* WORK TASK
In the entries below, find the line with "You are a computer-use agent. This" and the line with "Instruction: Click the". Print those two and everything between them exactly, and nothing else.

* MATERIAL FOR THIS EXERCISE
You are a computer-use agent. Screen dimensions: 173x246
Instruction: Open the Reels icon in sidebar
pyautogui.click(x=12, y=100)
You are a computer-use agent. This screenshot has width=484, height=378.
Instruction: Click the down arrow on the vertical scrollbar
* * *
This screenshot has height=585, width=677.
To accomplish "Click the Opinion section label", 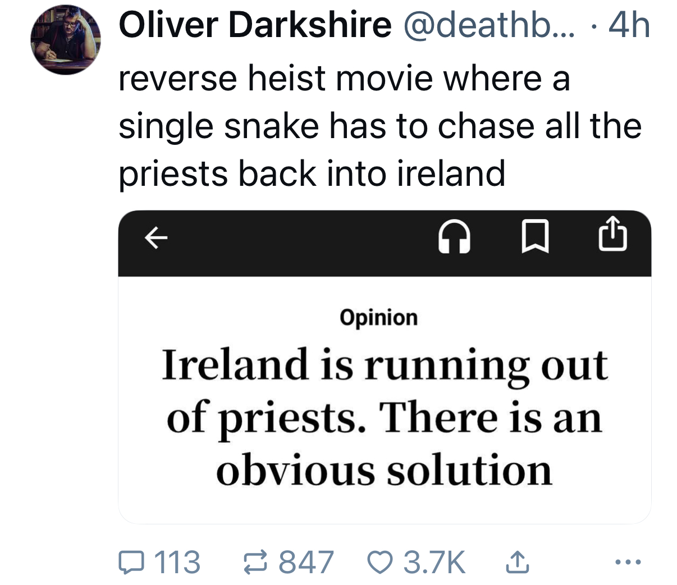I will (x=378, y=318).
==
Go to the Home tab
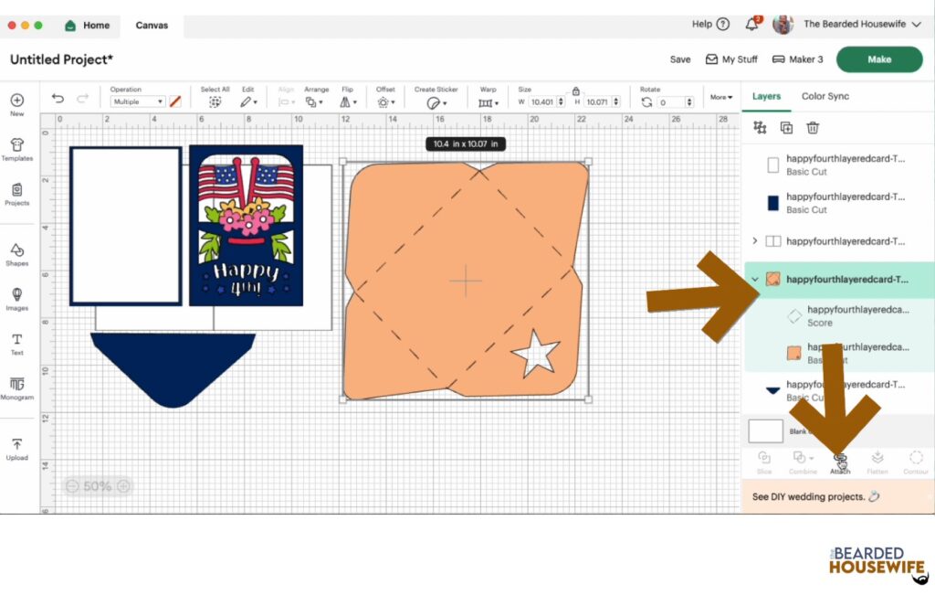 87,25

* RESPONSE AREA
You are a computer-use agent. This screenshot has width=484, height=378.
Instruction: Click the down arrow on the vertical scrollbar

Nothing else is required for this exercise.